Following the historic legal victory, Pakistan International Airlines has again received ownership of its hotels located in the US and France and other properties.
The court had issued the order after the TCC approached it for enforcement of the $5.97 billion award against Pakistan by the International Centre for Settlement of Investment Disputes in Reko Diq litigation on July 12, 2019.
The BVI High Court of Justice has ruled in favour of Pakistan after a review appeal the country submitted on the Nov 2020 verdict in which TCC had won an award of US$6 billion, about the size of IMF’s bailout package to Pakistan, to be paid by Pakistan and in turn asked the court to freeze its assets registered in BVS remits.
Moreover, the high court has further ruled the litigation expenses incurred by the country in the review appeal will also be recompensed by TCC.
Attorney General of Pakistan (AGP) office said judgment is a “Great legal victory for PIA and Pakistan”.
“A short while ago judgment was announced by British Virgin Island High Court. Great legal victory for PIA and Pakistan. The order was passed earlier on the request of TCC which was seeking enforcement of the Reko Diq award. All orders passed against PIA earlier are now recalled by the Court. Receiver removed from Roosevelt hotel, NY and Scribe Hotel, Paris. Cost of litigation also awarded,” said a statement issued by the AGP office on Tuesday.
Additional Attorney General for Pakistan and International Disputes Unit head Ahmed Irfan represented Pakistan before the BVI court. The PIA engaged its own legal team in the case. Similarly, all offshore companies, two registered PIA hotels hired their separate counsels.
Prime Minister Imran Khan has appreciated the efforts of the international disputes unit and the office of the attorney general.
Earlier this year, the legal team of Tethyan Copper, a gold and copper exploration company involved in Balochistan to develop the Reko Diq mine, visited Islamabad to settle the billion-dollar dispute with the government.

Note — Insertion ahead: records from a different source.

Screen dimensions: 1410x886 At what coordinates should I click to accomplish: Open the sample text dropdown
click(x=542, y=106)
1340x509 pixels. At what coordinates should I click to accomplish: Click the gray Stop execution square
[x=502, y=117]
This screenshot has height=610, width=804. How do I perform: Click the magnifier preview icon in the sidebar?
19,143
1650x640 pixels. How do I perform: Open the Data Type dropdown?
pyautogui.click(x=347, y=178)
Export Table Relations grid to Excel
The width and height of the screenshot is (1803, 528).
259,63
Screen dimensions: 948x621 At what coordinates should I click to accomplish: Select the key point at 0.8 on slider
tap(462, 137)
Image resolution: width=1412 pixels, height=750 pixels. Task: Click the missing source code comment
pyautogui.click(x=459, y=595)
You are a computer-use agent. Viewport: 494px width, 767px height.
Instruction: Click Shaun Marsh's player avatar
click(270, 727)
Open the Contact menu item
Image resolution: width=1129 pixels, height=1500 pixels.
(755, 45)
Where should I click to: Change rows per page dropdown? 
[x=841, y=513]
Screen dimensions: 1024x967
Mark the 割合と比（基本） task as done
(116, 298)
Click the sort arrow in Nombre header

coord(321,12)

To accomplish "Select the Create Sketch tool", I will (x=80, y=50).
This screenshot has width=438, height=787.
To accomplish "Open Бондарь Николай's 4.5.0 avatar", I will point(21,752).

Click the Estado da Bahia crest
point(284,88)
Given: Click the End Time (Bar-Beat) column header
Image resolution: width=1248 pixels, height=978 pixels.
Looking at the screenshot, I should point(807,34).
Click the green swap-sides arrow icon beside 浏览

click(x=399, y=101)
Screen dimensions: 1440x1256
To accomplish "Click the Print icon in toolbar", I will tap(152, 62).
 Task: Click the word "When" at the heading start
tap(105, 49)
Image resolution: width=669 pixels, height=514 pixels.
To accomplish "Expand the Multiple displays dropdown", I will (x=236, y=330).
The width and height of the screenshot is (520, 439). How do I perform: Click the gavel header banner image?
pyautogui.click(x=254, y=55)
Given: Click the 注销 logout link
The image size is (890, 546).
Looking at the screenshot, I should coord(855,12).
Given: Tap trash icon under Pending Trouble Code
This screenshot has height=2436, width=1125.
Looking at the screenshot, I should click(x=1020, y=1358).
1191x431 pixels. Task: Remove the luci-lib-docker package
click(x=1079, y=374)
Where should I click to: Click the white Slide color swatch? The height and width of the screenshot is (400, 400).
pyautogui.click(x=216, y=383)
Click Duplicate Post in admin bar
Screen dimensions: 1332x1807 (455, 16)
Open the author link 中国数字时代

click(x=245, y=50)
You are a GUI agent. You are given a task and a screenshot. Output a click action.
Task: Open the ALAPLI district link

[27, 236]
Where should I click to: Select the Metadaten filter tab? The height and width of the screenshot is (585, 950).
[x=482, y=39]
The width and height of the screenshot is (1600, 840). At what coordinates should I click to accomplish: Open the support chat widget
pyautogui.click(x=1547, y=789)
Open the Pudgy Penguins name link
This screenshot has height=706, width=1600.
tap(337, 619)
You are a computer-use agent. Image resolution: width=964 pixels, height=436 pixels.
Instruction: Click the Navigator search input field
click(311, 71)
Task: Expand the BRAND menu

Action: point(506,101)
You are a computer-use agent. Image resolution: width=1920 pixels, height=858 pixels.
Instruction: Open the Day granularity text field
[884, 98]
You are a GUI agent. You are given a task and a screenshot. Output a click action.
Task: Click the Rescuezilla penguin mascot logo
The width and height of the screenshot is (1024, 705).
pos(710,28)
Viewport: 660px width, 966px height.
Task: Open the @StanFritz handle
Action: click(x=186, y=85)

According to Civil Aviation Authority, the office of the attorney general had requested a travel permit for the team from February 9 to 15. Following the AG office’s request, the team was allowed to visit the country.
In 2013, the Supreme Court, in a long-running dispute between the Balochistan government and TCC — a joint venture between Chile’s Antofagasta and Canada’s Barrick Gold — over the right to develop a $3.3 billion copper-gold deposit, ruled against the latter, citing imbalanced stakes.
According to the original agreement signed in 1993, Balochistan holds a 25 percent stake in the project, with Tethyan holding the remaining 75 percent.
Subsequently, in July 2019, a World Bank arbitration court ordered the government to pay damages of $5.8 billion to Tethyan.
Since then, the government is in talks with Tethyan to settle the dispute. “We have been engaged in negotiations with parties involved in the Reko Diq dispute,” said an official who is part of the team handling negotiations, without providing further details.
The parties have been in talks for an extended period since Tethyan in 2018 expressed willingness to explore a negotiated settlement, Reuters quoted a second official as saying in 2019.
A spokesman of CCA said that Covid-19 protocols would be strictly followed keeping in view the health of the foreigners.
Reko Diq, located in Pakistan’s southwestern province of Balochistan, is one of the world’s biggest untapped copper and gold deposits. Development of the asset has been stalled for nearly a decade by the long-running dispute.
Following the World Bank’s International Centre for Settlement of Investment Disputes order, Tethyan board chair William Hayes had said in a statement the company was still “willing to strike a deal with Pakistan,” but “it would continue protecting its commercial and legal interests until the dispute was over.”